##### Material for the task

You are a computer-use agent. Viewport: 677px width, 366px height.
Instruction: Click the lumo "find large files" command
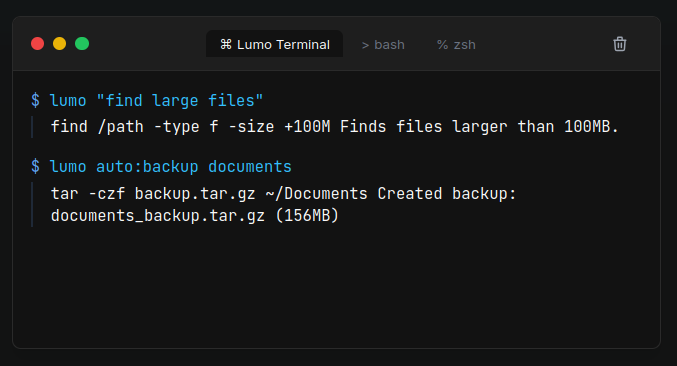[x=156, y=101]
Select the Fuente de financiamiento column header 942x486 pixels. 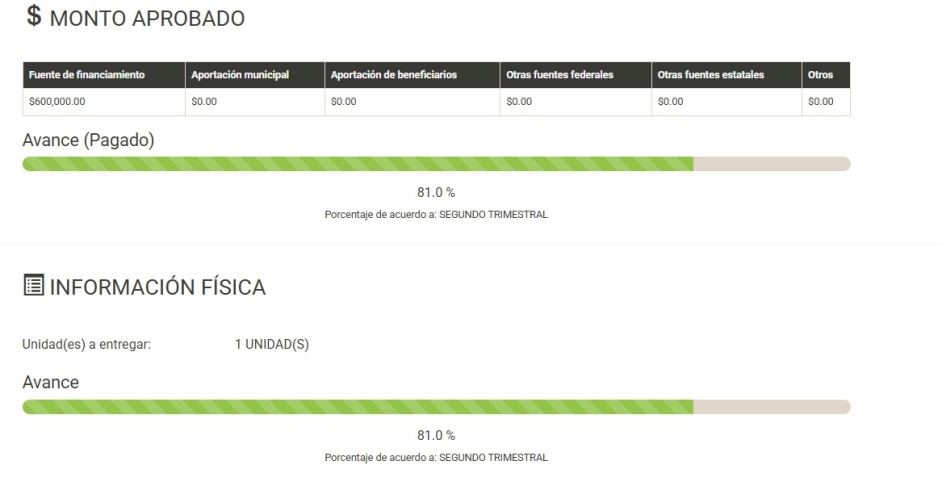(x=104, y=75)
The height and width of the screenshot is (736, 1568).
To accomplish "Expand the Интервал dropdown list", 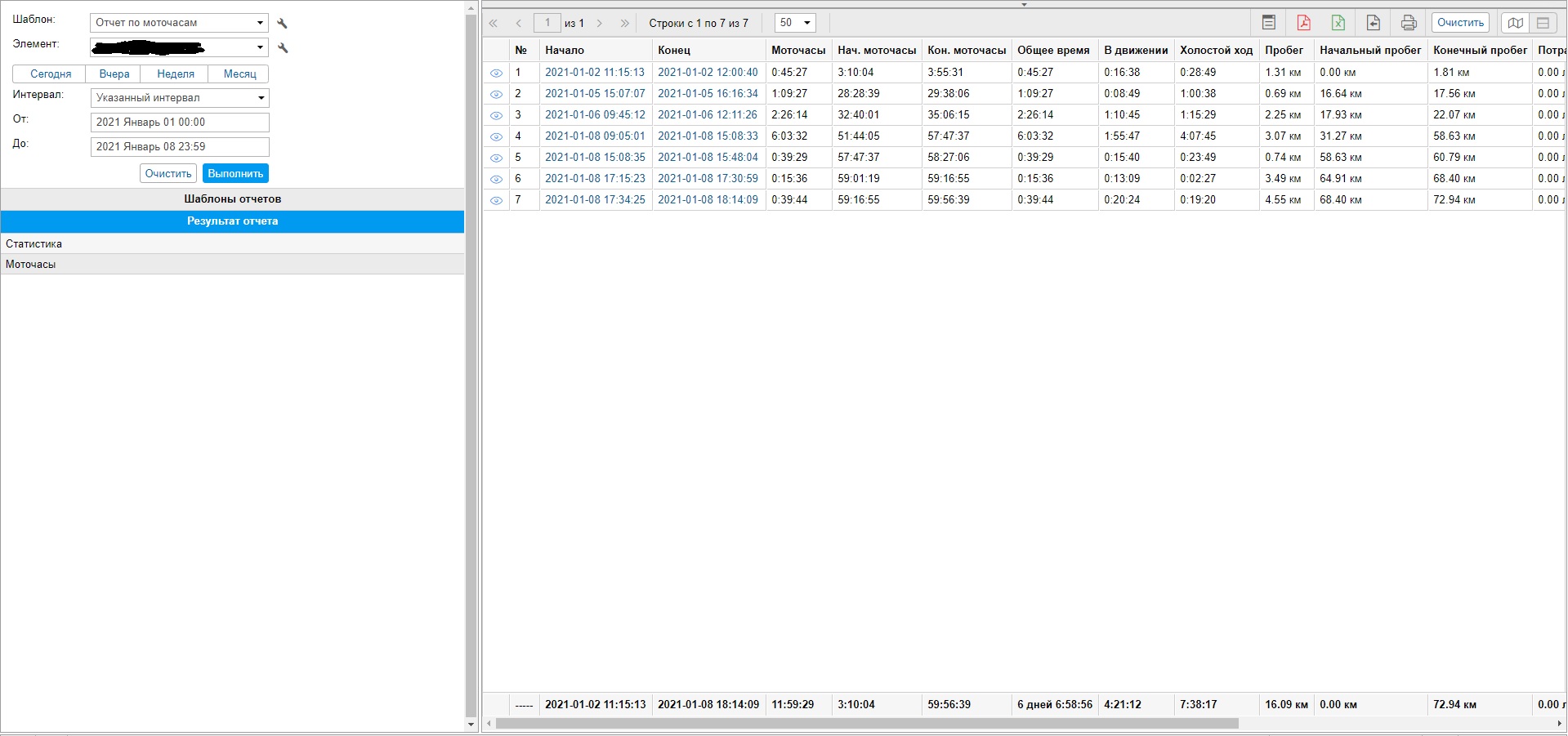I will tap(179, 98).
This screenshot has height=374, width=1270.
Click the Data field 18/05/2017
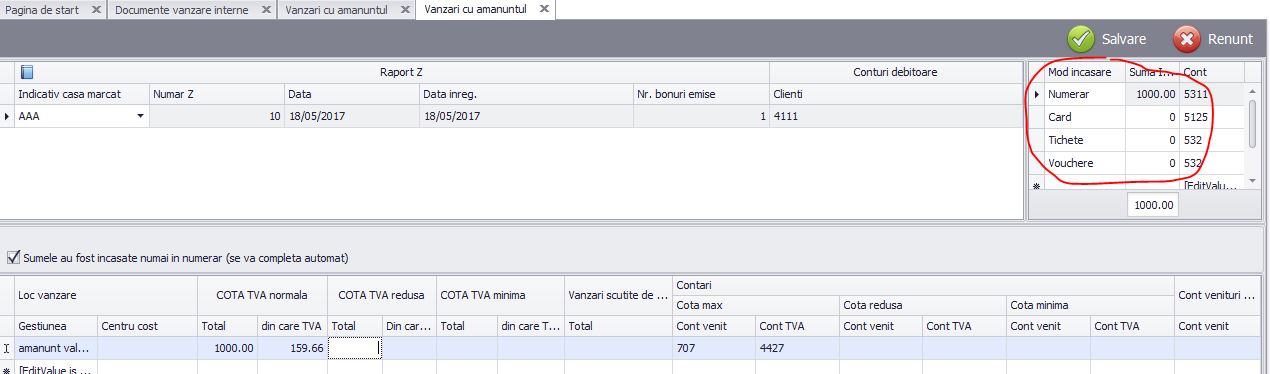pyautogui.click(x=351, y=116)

##########
##### Material for the task

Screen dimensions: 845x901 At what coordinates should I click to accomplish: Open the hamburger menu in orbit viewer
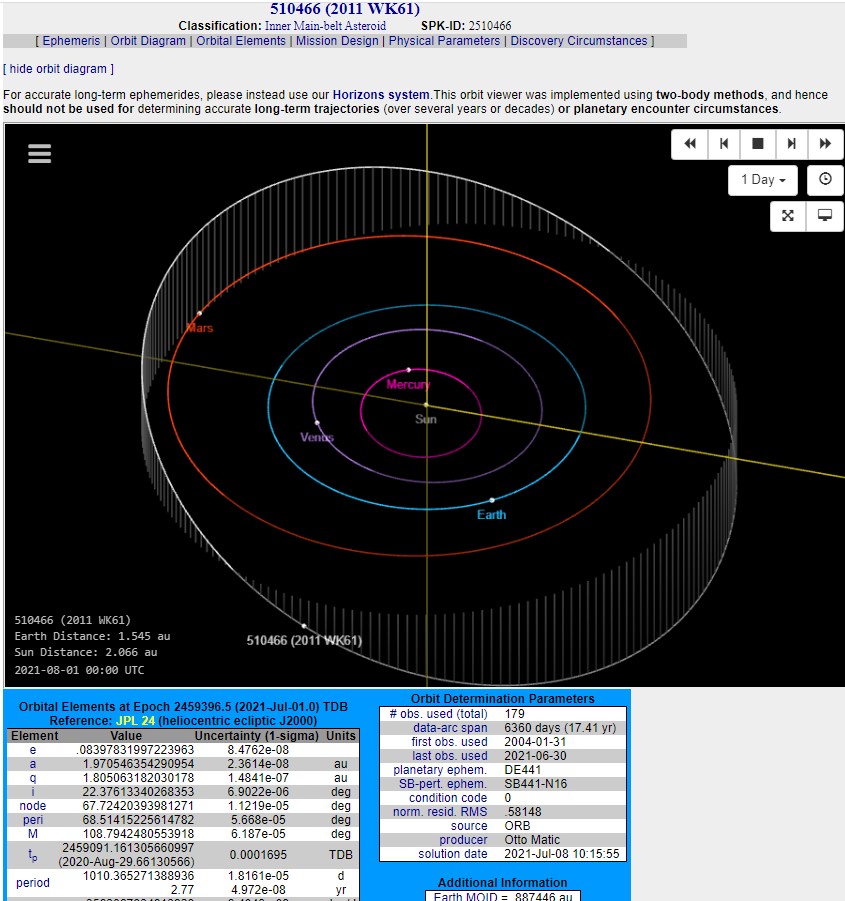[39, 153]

##########
##### Material for the task

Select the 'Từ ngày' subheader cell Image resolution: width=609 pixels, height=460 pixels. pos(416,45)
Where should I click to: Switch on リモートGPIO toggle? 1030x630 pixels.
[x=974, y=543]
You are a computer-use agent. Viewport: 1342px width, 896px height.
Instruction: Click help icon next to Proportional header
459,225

##########

Try it: Copy out each line of the entries above that holds "height".

Response for this exercise:
You are a computer-use agent. Viewport: 677px width, 366px height.
The height and width of the screenshot is (736, 1568).
This screenshot has height=374, width=1270.
Select the 'Từ ngày' subheader cell Image resolution: width=609 pixels, height=460 pixels. pos(416,45)
You are a computer-use agent. Viewport: 1342px width, 896px height.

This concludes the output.